Thursday, July 1, 2010

W.S. Merwin Appointed Poet Laureate of the United States

A hearty congratulations goes out to W.S. Merwin who has been appointed Poet Laureate of the United States by the library of congress. His latest book The Shadow of Sirius won the Pulitzer prize for Poetry and can be purchased here. If you would like to send a personal congratulations to W.S. Merwin, Copper Canyon Press has provided the following link. His appointment is exciting for me as I have been thinking a lot about something W.S. Merwin said in an essay first published in 1956 but can be found in the more recent anthology Don’t Ask What I Mean: Poets In Their Own Words edited by Clare Brown and Don Paterson. His words, written over fifty years ago, are just as relevent today here in Canada:

"I think one of the dangers of modern poetry has been a tendancy to become inbred. Its small audience enhances the danger. It even seems possible for some poets to write as though critics, even particular schools of critics, were a fit and sufficient audience for poetry.
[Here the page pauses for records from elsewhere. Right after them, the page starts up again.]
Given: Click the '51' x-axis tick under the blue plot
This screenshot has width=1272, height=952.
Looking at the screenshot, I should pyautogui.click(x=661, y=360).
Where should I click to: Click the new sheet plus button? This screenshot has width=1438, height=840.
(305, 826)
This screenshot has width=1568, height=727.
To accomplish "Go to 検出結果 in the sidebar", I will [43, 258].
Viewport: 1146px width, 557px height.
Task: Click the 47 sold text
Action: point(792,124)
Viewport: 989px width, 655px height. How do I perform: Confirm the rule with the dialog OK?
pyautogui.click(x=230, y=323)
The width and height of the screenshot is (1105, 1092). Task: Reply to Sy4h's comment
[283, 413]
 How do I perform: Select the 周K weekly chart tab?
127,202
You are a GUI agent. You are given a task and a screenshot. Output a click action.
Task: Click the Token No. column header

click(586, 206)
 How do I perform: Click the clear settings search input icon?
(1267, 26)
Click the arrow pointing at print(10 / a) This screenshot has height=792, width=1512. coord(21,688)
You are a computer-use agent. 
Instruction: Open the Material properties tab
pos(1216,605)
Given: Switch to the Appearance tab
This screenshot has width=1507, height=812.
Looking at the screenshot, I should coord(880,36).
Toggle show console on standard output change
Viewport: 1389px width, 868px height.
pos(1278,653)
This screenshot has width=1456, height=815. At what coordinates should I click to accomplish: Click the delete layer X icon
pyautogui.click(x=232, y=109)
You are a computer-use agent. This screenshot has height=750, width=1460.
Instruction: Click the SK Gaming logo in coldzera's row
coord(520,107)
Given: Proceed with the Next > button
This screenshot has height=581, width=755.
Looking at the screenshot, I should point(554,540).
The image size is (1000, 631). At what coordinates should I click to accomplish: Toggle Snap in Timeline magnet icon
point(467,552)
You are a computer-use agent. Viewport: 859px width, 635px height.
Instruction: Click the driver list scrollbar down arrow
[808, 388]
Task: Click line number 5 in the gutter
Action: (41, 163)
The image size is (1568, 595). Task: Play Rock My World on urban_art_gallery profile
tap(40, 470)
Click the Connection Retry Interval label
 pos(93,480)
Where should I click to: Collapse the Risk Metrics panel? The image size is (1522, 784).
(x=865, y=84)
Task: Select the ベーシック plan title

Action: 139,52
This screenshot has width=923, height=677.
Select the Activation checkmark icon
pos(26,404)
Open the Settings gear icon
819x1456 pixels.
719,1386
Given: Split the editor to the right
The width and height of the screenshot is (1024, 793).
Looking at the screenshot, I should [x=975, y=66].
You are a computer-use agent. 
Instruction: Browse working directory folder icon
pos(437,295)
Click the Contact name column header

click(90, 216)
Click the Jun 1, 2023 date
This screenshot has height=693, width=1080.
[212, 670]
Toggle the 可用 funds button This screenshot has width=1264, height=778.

I used to read all the articles in which critics kept working out reasons to prove how necessary and useful they are; but I don’t read those articles, or indeed critics, any more, and I can’t remember what the reasons were, even if I try very hard.

The other, main roots of my dislike, I suppose, are a distrust of generalization and abstraction; and a superstitious unwillingness to dissect the goose whose eggs, whatever their metal, are vitally important to me.

Which leads me to one of the few general statements I feel safe in making about poetry. It is a mystery. It is a metaphor of the other mysteries which comprise human experience. But like some other mysteries, it gives us a feeling of illumination…..I think of it as a way of using what we know to glimpse what we do not know.